Clinton is clearly ahead by this metric too — she's gotten around 15.8 million votes to Sanders's about 12.1 million, according to the Green Papers. Now, this isn't a perfect metric either, because some states hold lower-turnout caucuses and some don't even release their vote totals. But FiveThirtyEight has convincingly argued that the metric doesn't significantly hurt Sanders and probably even helps him.
The big question is what Sanders does next
Clinton has won an outright delegate majority, a majority of pledged delegates, and the national popular vote. However, she has fallen short of the metric Sanders has recently laid out — like Obama in 2008, she won't win an outright delegate majority with pledged delegates alone.
Sanders now has a choice to make. In recent days, the Vermont senator has maintained that if this is the outcome, he'll stay in the race until the convention — and spend the next month and a half lobbying superdelegates to abandon Clinton and support him instead. And his campaign spokesperson Michael Briggs reiterated that sentiment last night, saying in a statement, "Our job from now until the convention is to convince those superdelegates that Bernie is by far the strongest candidate against Donald Trump."
This sounds a bit bizarre. It would mean that in effect, Sanders would be lobbying a small group of party elites to overturn the "will of the people" despite failing to win a majority of pledged delegates or votes nationwide. Furthermore, such an effort seems vanishingly unlikely to succeed, given superdelegates' overwhelming support for Clinton so far (barring some seismic event like an indictment). Not a single superdelegate has switched from Clinton to Sanders yet.
There is reason to be skeptical of Sanders's pronouncements, though. Presidential candidates have often argued that they'll fight all the way until the convention, only to reverse course when defeat is finally unmistakable. And Matt Yglesias argues that Sanders will likely do the same.

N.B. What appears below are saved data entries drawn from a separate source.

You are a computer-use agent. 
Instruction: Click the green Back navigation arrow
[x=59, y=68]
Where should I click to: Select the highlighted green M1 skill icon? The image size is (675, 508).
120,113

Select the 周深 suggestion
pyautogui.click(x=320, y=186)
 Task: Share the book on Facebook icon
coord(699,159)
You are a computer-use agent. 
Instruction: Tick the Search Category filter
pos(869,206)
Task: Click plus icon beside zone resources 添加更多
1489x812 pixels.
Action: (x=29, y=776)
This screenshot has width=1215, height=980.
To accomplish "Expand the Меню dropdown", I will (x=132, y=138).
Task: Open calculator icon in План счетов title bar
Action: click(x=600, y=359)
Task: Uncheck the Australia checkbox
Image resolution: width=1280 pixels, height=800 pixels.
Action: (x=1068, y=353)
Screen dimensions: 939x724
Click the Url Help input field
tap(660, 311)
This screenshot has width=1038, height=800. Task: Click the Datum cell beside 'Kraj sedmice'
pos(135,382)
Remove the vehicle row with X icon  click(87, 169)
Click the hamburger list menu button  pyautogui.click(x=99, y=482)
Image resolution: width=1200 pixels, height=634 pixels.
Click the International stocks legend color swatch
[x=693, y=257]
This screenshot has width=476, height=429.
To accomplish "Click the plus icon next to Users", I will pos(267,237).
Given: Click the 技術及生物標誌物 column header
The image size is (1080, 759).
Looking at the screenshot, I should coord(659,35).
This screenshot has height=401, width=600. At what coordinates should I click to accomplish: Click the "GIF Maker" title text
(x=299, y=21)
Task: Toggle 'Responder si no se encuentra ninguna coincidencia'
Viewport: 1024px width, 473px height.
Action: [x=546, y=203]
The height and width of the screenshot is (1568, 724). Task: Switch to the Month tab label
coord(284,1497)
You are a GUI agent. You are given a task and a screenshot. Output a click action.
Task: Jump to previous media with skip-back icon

Whatever Sanders's intentions, the Democratic Party is eager for Hillary Clinton to move on to the general election and focus on taking on Donald Trump. Indeed, according to recent reports from the New York Times and CNN, several key Democratic figures who have remained neutral so far, like President Obama, Vice President Biden, and Sen. Elizabeth Warren, will likely endorse Clinton in the coming days, as an effort to signal to Sanders that it's time to throw in the towel.